READING PASSAGE:
+++
'Still Batty' Newsletter Home Page

NEWSLETTER

This will be the place to find Scooter Scrambling memories, and it's open to everyone. It's still under construction at the moment, but here's a few topics to start us off. If you have any memories of going to Elstead (or any of the other locations), either as a spectator or a competitor, and you'd like to share your memories or photos with us, then please contact me for further details.

In this issue:
To D or not to D?
Transport Troubles
LD Exhaust Box
Finger Trouble
They Think It's All Over!

To D or not to D?

Graeme Aldous looks at some of the design points of his Lambretta

Don Hale on bike

Don Hale leaves the sandpit. You can see the original LD bodywork
and seat support above the engine.

When I described my bike in the feature, I said it was based on a Lambretta 150D... but that wasn't strictly speaking accurate. It was originally built by Don Hale and his SS Scooters colleagues, and sharp-eyed viewers will have noticed that in the earlier pictures of Don riding it, the bike is clearly not a D, but an LD. The difference was that the later LD models came from the Innocenti factory with full bodywork enclosing the engine — the removable panels hooked over a centre pressed-steel section that ran from above the back of the footboard to behind the rear wheel, supporting the seat. This was the most popular model in the UK, and was far more readily available.

Me almost at the same spot, at my first meeting as a rider.
Don had cut out the solid section of the bodywork in front of the engine
to allow a cooling airflow, but this weakened the pressed-steel section.

Graeme Aldous on bike

But although the pressed steel section was durable enough for road use, it didn't have the strength of a full round chassis tube for scrambling, and mine was looking its age when Don sold it to me. I managed to source an old D frame where the rear end was straight — the main tube was the same on both models — and got someone (probably Demon Welder Ted Winn?) to weld it in. So yes, it looked like a D, but was actually 'born' as an LD.

Don Hale on bike

A few years later, the pressed-steel LD seat support has been
replaced by a section of frame from a D.

This gave an interesting situation when I came to register it for the road. The DVLA needed to check the engine and chassis numbers before they would issue a licence. On the LD the chassis number was stamped on the seat support bracket... but that had gone. It was elsewhere on the D, but not on the bit that I had incorporated, so I had a frame with no visible chassis number at all.
+++
WORK INSTRUCTIONS:
**1.** Rewrite the part of the scooter newsletter that opens with the words containing "Graeme Aldous on" and closes with "frame from a D.", putting "frame tube" in place of "chassis tube".
**2.** Answer these questions from the scooter newsletter:
(a) Who originally built the bike?
(b) On the LD, where was the chassis number stamped?
(c) What did the DVLA need to check before issuing a licence?
The entries that come next play no part in this work.

RAW RECORDS:
+++
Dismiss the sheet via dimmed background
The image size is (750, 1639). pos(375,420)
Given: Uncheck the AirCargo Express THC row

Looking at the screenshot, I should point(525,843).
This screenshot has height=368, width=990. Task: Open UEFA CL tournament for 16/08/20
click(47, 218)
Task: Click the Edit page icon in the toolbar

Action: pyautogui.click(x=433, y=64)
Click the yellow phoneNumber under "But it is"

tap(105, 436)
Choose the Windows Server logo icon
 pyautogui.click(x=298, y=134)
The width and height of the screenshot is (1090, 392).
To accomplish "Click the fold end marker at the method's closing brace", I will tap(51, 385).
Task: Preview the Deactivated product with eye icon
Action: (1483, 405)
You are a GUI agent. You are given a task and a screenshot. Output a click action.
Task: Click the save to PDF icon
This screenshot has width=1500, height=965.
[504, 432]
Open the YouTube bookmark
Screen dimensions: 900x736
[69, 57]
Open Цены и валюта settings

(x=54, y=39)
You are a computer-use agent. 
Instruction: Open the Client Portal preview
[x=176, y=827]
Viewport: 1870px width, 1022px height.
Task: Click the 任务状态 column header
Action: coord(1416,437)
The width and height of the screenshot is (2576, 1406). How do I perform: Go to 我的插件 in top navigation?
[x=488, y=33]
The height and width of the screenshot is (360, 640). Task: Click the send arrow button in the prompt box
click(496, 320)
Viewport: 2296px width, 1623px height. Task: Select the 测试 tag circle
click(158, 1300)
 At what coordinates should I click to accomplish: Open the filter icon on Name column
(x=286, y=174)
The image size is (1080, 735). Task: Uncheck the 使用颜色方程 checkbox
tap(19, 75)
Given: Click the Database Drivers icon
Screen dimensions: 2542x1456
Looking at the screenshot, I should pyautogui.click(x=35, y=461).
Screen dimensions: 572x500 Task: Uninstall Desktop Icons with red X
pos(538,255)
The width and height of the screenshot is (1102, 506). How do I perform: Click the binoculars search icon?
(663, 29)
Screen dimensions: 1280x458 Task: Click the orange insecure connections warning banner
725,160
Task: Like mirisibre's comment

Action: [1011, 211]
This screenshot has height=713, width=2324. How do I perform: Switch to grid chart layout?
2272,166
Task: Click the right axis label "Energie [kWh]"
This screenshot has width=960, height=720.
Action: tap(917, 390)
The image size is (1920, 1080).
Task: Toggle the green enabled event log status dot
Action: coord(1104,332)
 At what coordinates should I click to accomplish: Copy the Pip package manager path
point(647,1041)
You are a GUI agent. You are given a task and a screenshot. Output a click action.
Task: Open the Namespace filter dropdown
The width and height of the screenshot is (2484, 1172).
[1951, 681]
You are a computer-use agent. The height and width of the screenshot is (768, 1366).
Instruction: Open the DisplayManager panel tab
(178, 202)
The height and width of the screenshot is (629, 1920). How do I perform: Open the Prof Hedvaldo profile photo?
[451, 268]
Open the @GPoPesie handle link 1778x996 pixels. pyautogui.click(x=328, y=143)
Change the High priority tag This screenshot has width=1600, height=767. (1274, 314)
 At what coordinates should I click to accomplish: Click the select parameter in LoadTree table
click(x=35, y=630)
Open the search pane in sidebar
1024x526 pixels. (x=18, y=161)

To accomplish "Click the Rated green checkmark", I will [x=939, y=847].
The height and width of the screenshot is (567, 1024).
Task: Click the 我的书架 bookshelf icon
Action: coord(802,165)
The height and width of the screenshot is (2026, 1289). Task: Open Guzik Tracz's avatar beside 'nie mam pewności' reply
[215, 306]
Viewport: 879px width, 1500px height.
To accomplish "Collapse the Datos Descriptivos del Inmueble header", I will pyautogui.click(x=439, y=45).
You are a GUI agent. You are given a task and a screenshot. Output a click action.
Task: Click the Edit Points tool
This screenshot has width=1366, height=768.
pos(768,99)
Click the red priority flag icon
+++
CORRECT ANSWERS:
**1.**
Graeme Aldous on bike

But although the pressed steel section was durable enough for road use, it didn't have the strength of a full round frame tube for scrambling, and mine was looking its age when Don sold it to me. I managed to source an old D frame where the rear end was straight — the main tube was the same on both models — and got someone (probably Demon Welder Ted Winn?) to weld it in. So yes, it looked like a D, but was actually 'born' as an LD.

Don Hale on bike

A few years later, the pressed-steel LD seat support has been
replaced by a section of frame from a D.

**2.**
(a) Don Hale and his SS Scooters colleagues.
(b) On the seat support bracket.
(c) The engine and chassis numbers.